Quanto às disciplinas, foi sugerida a inclusão da Neurolinguística, para melhorar a atuação nas ocorrências, considerando que uma das ênfases dessa disciplina é o diálogo. Por outro lado, retirar do currículo:

— [...] algumas disciplinas que não servirão pra gente, pra o nosso dia a dia;

e priorizando com outras disciplinas que a gente poderia utilizar melhor. (SD 4).

Percepção semelhante é compartilhada pelos Cadetes entrevistados:

— [...] enxugar o currículo dando prioridade à atividade fim; a gente vê

ordem unida os três anos e quando a gente se formar a gente não vai [utilizar esse

essencial, não precisa ver demoradamente, durante os três anos de curso; tirar algumas disciplinas e adicionar outras ou, então, aumentar a carga horária de umas ditas essenciais. (CAD 1, 3º Ano).

Foi sugerida também uma melhor utilização do tempo do curso, a ideia- chave é racionalização. Para o entrevistado que achou pouco tempo para sua realização, a sugestão é que:

— [o tempo] poderia ser melhor utilizado; deveriam ser mais diretos, no

sentido de preparar melhor o policial militar [...]. (SD 4, turma 2011).

E, também:

— [...] no curso, a gente faz — não que eu não deva fazer — mas eu acho

assim, a gente faz muita faxina, a gente leva muito moído26 besta, muita coisa que poderia ser relevada e que poderiam, desse tempo que a gente perde todo, deveria ser priorizado com algo que realmente a gente fosse utilizar no nosso serviço policial militar. (SD 4, turma 2011).

Nessa mesma linha, houve também a sugestão de diminuir o número de formaturas e de outros ―moídos‖, que: — só servem para frustrar o aluno. (SD 2, turma 2009). Investir esse tempo em assuntos mais proveitosos para a formação, tais como: aulas externas, de campo, aulas práticas como blitz, abordagem a prédios, simulações. (SD 2, turma 2009).
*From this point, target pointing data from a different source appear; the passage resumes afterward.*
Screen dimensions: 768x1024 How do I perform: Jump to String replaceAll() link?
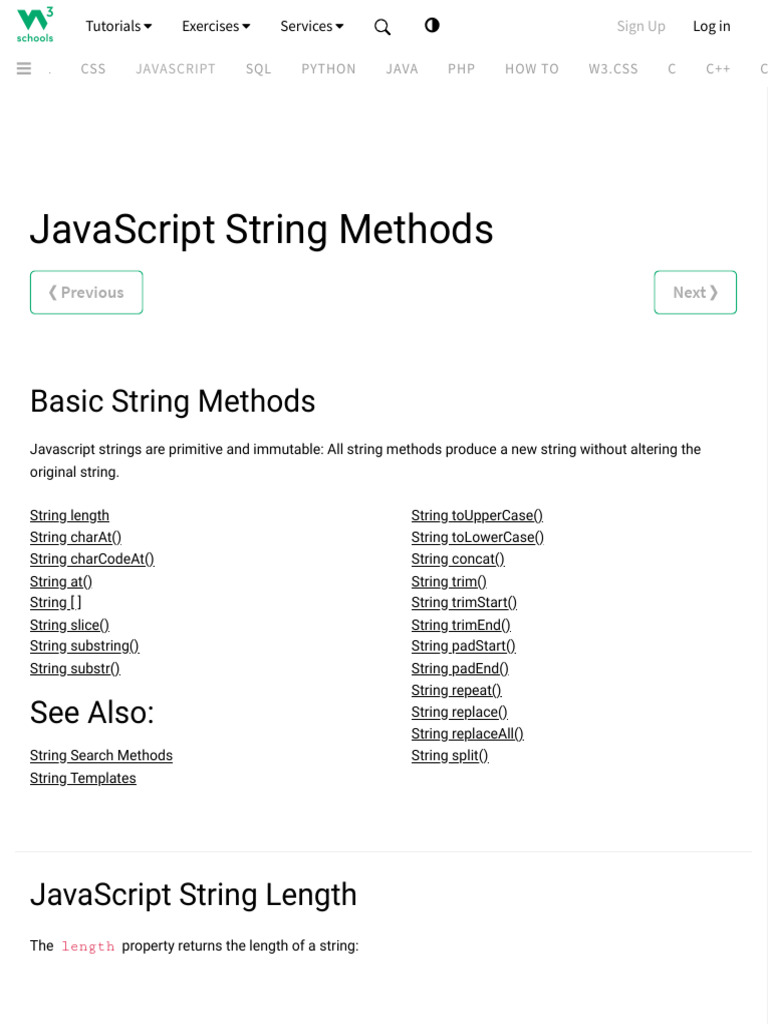[x=467, y=733]
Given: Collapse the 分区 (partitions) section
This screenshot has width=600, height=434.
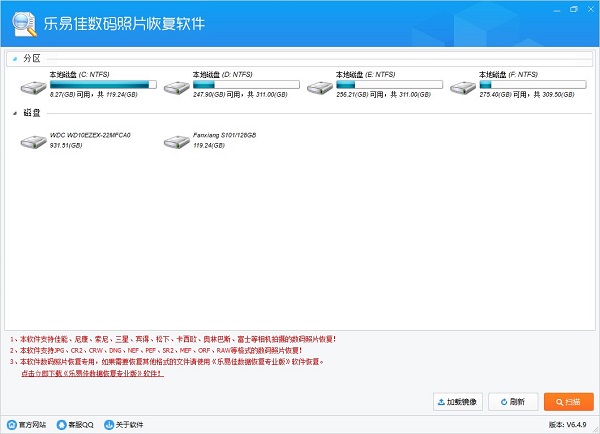Looking at the screenshot, I should pos(15,59).
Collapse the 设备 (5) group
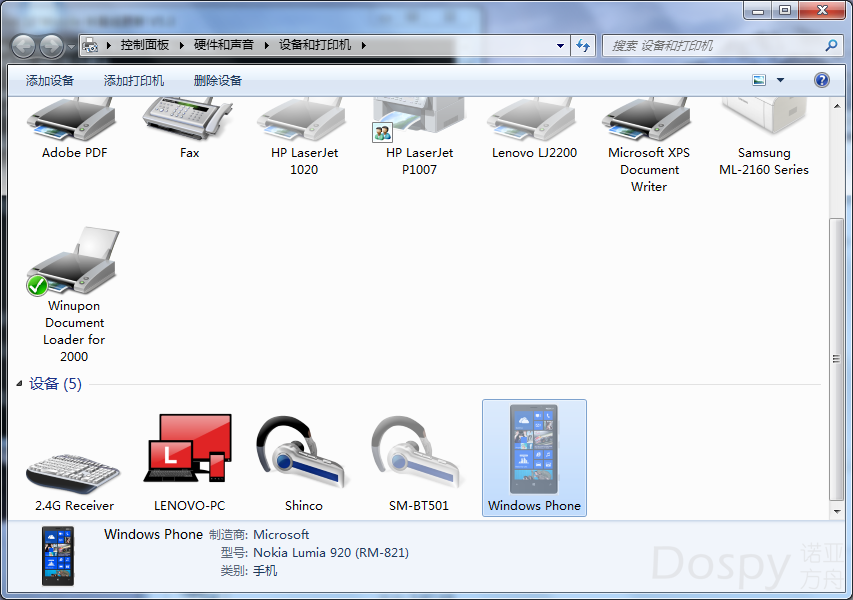This screenshot has width=853, height=600. point(20,384)
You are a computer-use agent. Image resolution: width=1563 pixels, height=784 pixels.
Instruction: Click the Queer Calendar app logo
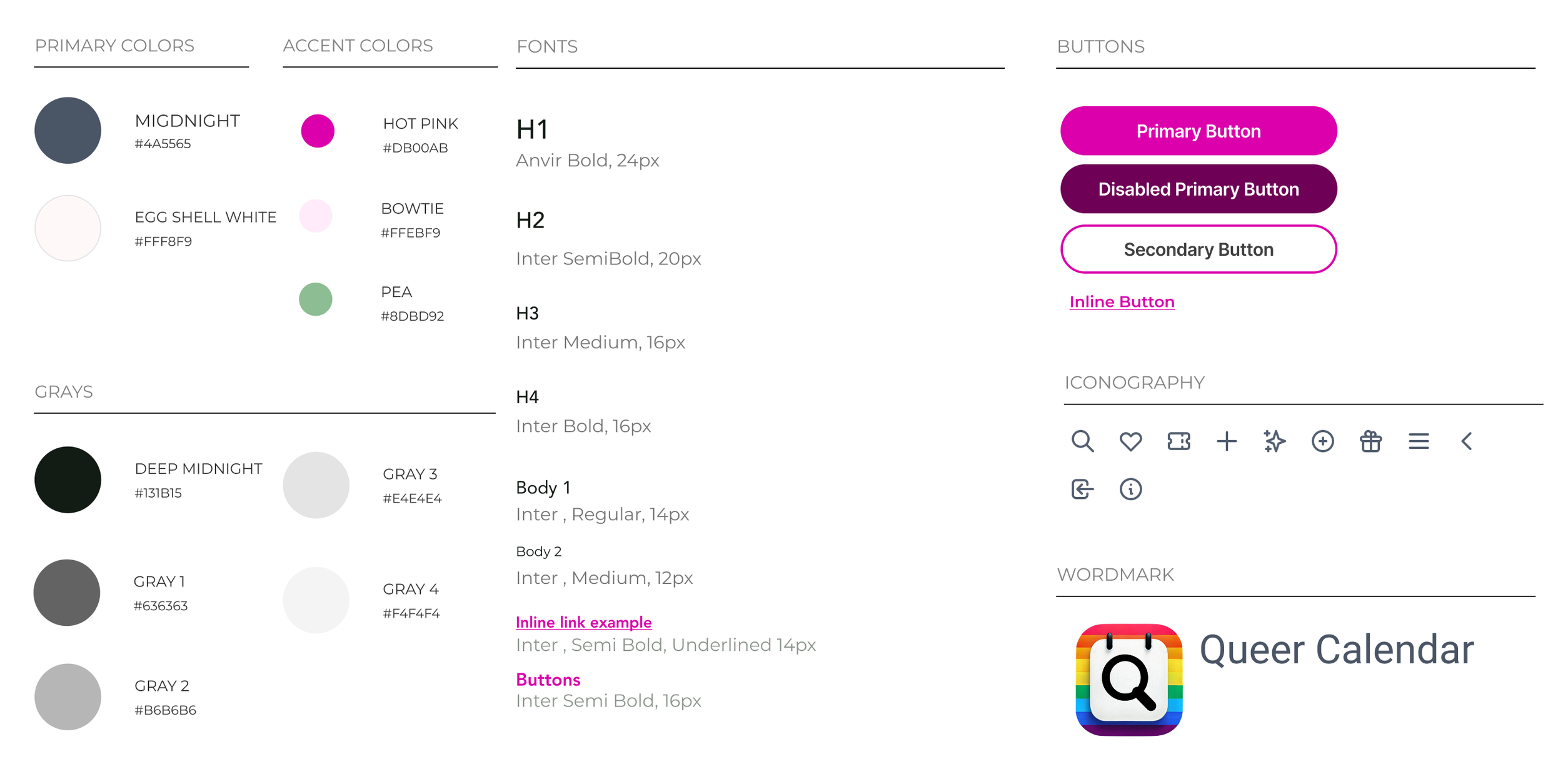pos(1128,680)
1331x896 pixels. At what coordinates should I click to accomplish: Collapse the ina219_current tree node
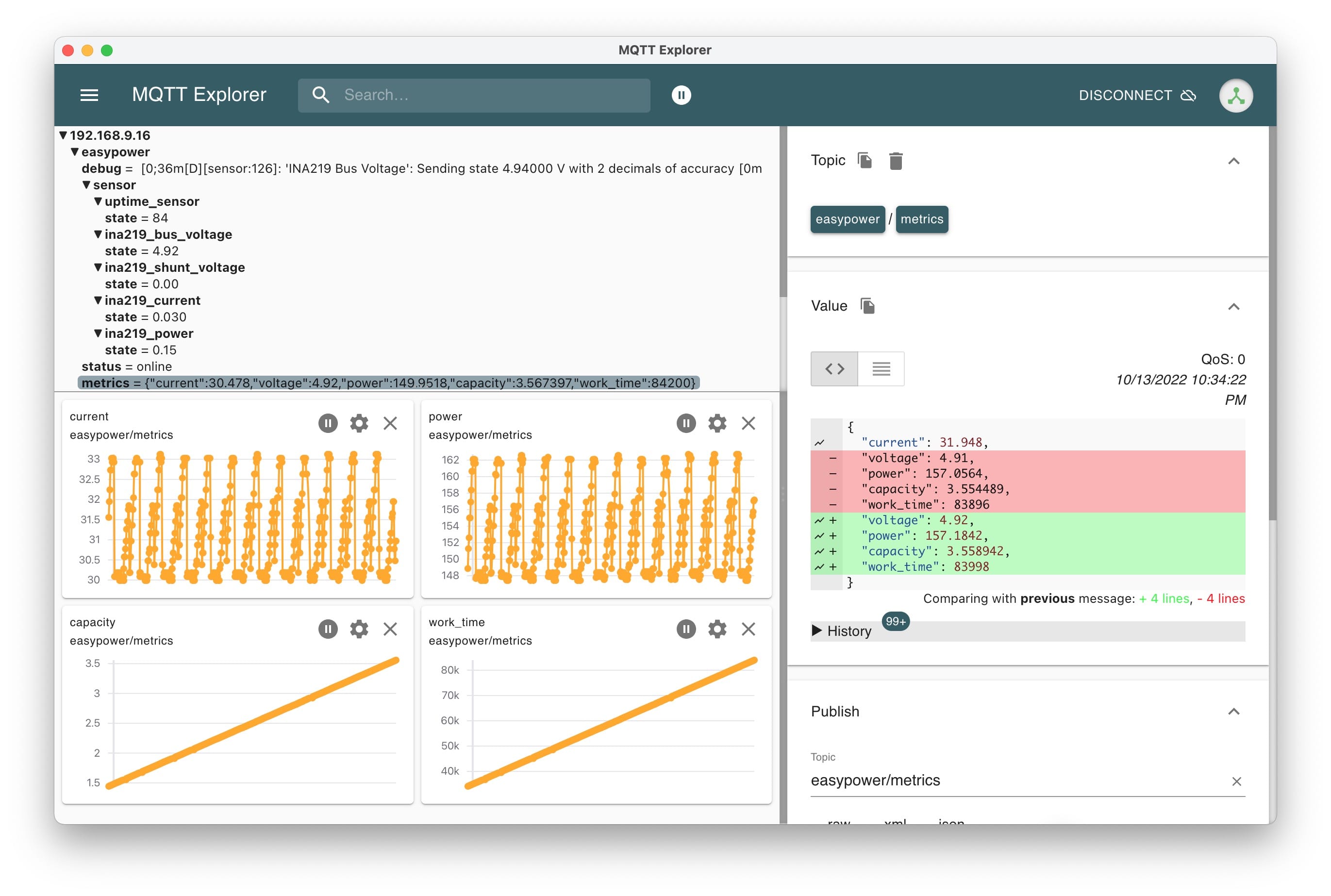pos(99,300)
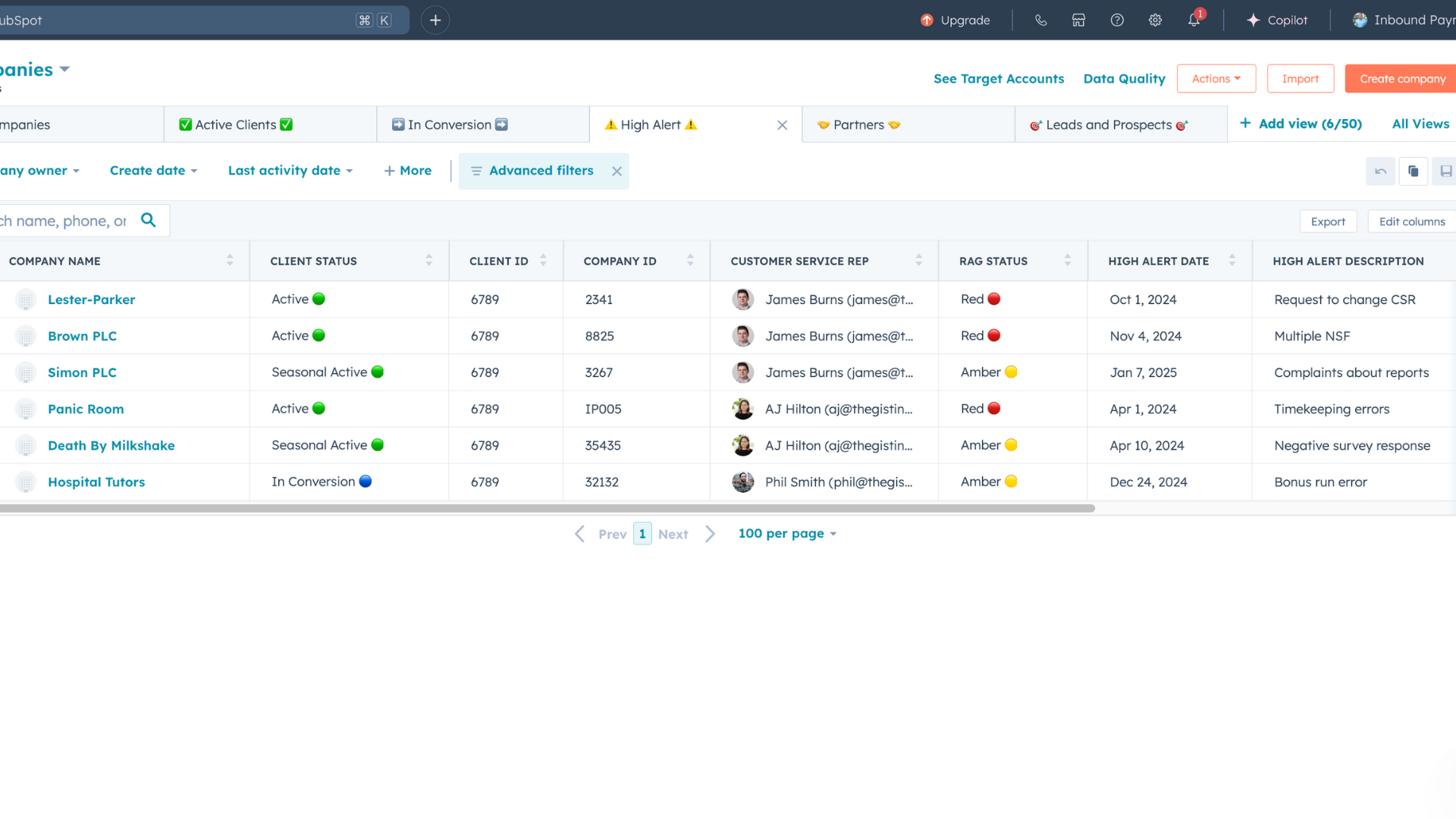1456x819 pixels.
Task: Click the undo view changes icon
Action: click(x=1380, y=171)
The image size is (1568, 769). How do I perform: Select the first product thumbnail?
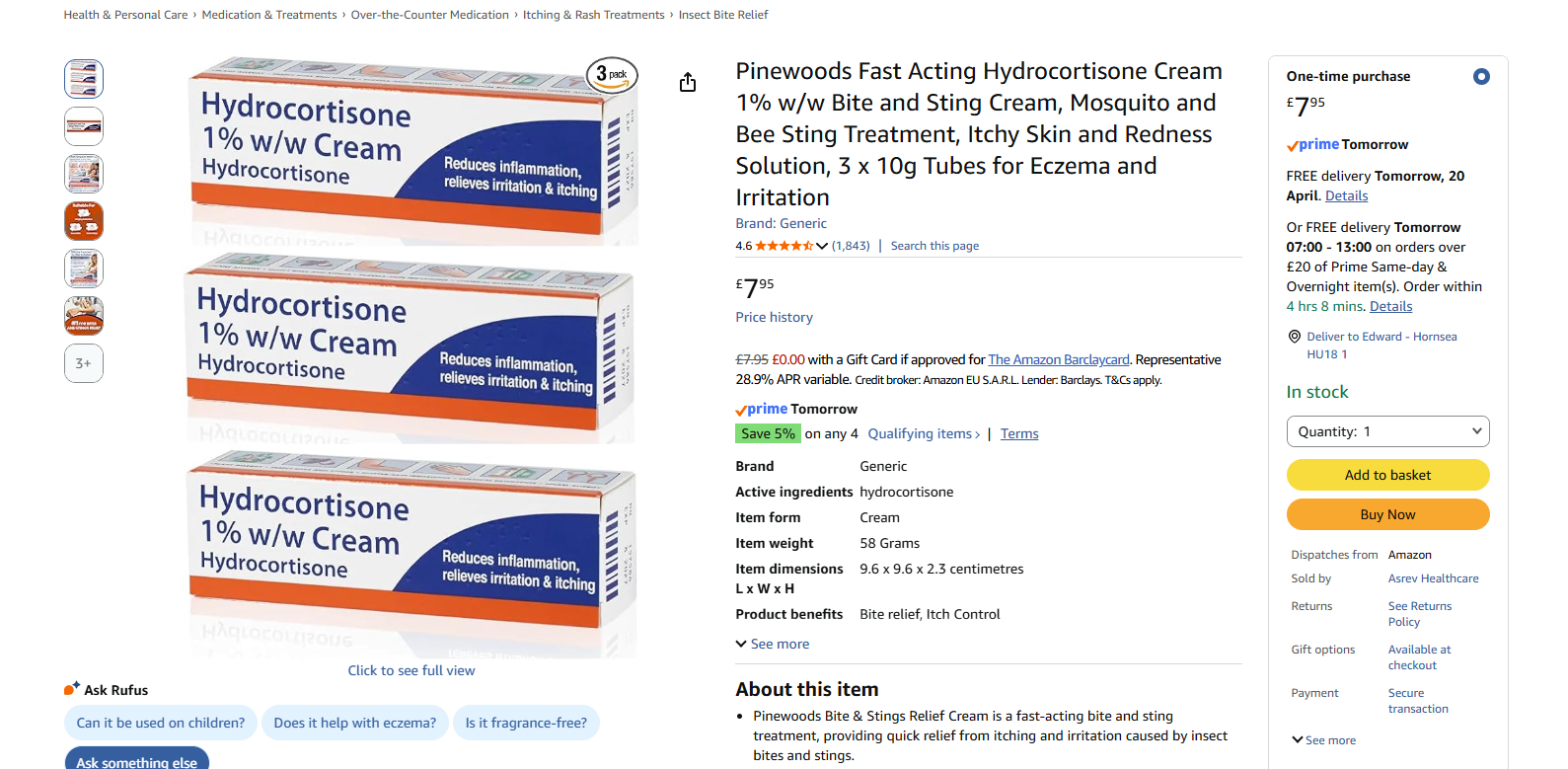pyautogui.click(x=84, y=79)
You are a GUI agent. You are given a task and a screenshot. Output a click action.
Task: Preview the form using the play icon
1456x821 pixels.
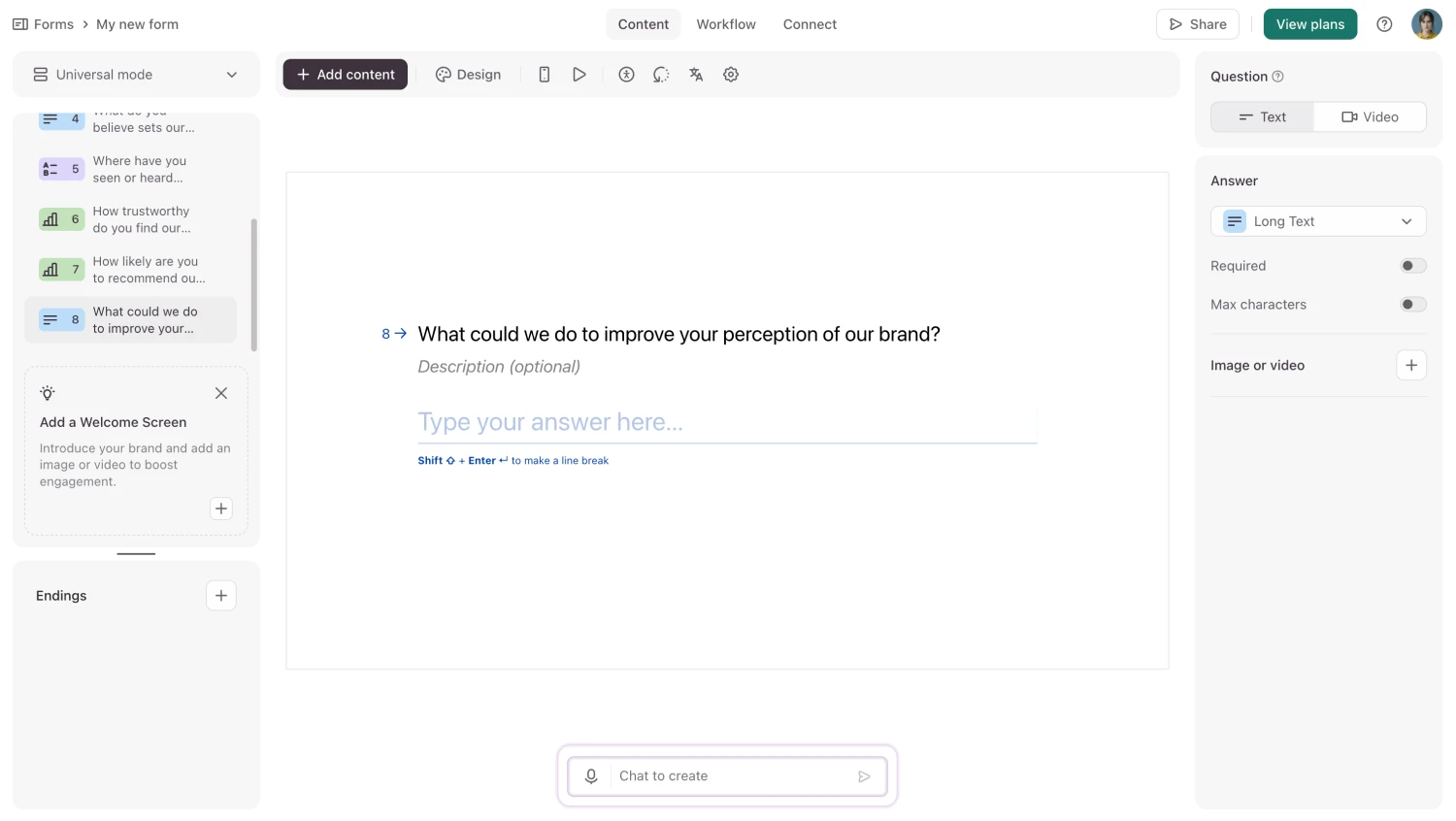pos(579,74)
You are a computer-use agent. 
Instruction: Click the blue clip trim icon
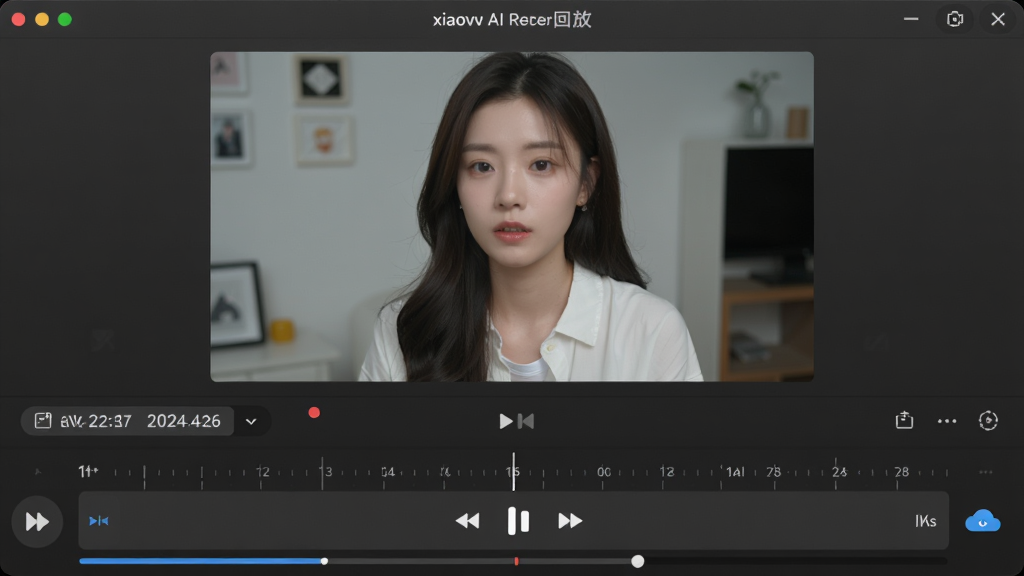(99, 521)
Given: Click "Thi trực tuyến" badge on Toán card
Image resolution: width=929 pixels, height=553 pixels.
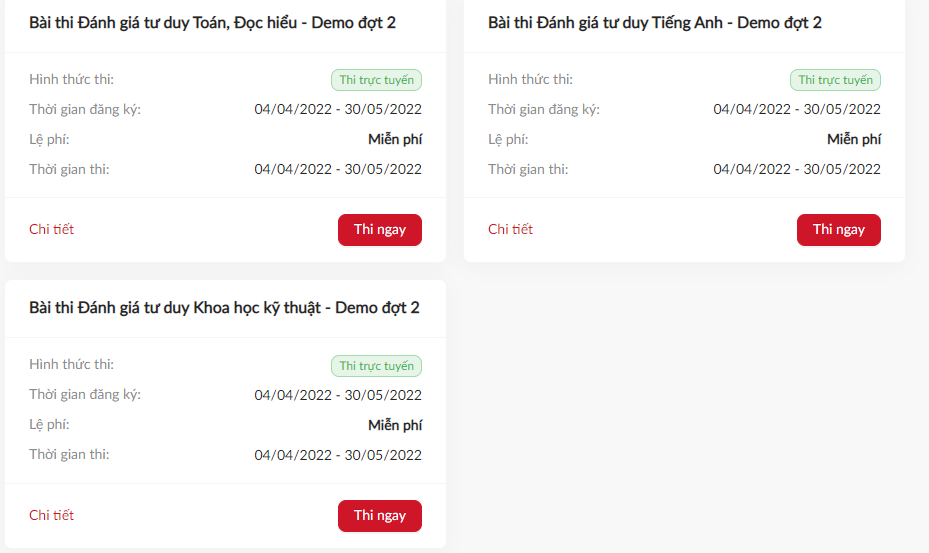Looking at the screenshot, I should click(x=376, y=80).
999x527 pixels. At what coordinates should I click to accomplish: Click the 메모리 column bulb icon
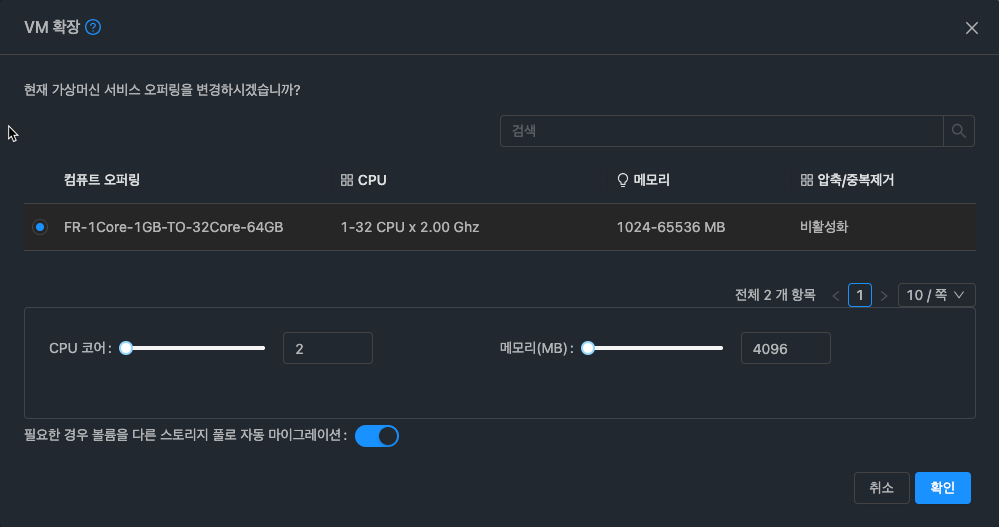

Para o SD 3, há muito tempo desperdiçado em atividades e aulas inúteis, que poderia ser investido em atividades e aulas diretamente relacionadas com a atividade do policial militar. Por outro lado, para o SD 4, deve-se aumentar o tempo de curso e priorizar aulas práticas, estudo de caso, atividades mais voltadas para a profissão.

Por fim, com vistas à melhoria do relacionamento formadores-formandos, foi sugerida a colocação de pessoas mais humanas como coordenadores de curso, pois o militarismo exarcebado não cabe mais na formação do policial militar, considerando que a sociedade está mudada, e evolui a cada dia; há necessidade de tornar a formação mais humanizada.

26 ―moído‖, aqui, é um jargão militar relacionado com diversas situações durante os cursos de formação, como: executar flexões de braços e outras ―punições‖ físicas e psicológicas que, na maioria das vezes, não têm qualquer objetivo pedagógico e, em alguns casos, constrangedoras.